# DATASET ENTRIES:
^^^^
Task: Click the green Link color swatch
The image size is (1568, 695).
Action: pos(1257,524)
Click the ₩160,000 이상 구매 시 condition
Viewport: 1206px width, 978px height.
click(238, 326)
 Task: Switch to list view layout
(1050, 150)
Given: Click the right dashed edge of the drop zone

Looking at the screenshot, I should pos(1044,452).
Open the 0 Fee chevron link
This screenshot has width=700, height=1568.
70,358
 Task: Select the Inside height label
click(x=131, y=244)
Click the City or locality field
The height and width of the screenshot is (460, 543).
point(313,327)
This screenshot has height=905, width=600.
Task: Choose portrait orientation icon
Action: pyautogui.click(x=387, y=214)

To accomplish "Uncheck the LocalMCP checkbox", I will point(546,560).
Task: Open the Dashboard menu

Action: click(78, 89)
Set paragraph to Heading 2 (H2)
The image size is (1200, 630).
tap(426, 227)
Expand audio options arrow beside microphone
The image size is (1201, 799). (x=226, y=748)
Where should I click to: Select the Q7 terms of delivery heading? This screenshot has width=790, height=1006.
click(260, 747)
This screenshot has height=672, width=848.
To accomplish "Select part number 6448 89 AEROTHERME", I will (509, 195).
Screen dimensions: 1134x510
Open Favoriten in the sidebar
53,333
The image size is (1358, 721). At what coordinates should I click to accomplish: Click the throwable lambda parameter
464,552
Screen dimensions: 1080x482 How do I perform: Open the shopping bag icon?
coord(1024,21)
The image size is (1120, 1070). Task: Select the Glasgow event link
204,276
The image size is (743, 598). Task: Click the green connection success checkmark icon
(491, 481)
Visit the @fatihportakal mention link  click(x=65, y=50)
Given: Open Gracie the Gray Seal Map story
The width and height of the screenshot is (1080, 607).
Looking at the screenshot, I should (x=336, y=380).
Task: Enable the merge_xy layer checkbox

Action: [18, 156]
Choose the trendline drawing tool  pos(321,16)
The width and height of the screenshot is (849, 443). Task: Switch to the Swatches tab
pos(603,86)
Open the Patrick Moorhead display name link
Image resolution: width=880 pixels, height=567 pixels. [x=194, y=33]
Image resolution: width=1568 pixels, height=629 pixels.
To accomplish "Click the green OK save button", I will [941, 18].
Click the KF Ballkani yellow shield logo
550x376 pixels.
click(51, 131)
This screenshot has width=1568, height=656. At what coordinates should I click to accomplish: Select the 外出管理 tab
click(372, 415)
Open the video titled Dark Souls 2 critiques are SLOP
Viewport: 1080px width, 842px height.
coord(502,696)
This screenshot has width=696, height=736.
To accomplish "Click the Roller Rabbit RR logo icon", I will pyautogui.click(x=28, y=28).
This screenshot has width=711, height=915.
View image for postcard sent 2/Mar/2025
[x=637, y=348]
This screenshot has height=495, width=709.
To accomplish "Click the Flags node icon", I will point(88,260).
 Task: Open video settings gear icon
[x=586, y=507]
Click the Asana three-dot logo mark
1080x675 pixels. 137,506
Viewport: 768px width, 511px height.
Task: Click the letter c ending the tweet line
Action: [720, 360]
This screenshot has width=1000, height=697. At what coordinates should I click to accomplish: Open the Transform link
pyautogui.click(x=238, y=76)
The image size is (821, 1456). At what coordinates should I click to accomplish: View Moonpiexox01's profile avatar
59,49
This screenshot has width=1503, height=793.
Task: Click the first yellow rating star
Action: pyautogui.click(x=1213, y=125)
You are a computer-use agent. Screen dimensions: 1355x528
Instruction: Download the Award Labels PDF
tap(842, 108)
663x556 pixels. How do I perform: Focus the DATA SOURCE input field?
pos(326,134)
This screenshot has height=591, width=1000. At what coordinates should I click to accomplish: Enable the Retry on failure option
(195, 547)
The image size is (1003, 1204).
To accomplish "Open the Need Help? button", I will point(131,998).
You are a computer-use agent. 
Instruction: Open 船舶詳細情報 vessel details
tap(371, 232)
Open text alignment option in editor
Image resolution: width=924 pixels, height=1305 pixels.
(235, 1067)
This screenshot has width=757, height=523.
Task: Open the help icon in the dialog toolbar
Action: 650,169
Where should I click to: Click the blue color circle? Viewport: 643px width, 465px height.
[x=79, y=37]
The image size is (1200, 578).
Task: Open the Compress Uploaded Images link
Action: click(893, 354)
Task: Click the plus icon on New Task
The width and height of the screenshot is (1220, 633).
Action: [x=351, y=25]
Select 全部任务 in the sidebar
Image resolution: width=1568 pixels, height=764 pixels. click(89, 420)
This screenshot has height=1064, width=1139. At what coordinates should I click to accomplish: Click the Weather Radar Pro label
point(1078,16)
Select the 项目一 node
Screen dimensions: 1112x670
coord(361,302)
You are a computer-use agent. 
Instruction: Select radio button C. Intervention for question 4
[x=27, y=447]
^^^^
# TO DO:
Only lines containing the string "will" belong in the answer; find them in the data above and copy them.

# RESULT OF THIS TASK:
To accomplish "Uncheck the LocalMCP checkbox", I will point(546,560).
To accomplish "Select part number 6448 89 AEROTHERME", I will (509, 195).
To accomplish "Click the green OK save button", I will [941, 18].
To accomplish "Click the Roller Rabbit RR logo icon", I will pyautogui.click(x=28, y=28).
To accomplish "Click the Flags node icon", I will point(88,260).
To accomplish "Open the Need Help? button", I will point(131,998).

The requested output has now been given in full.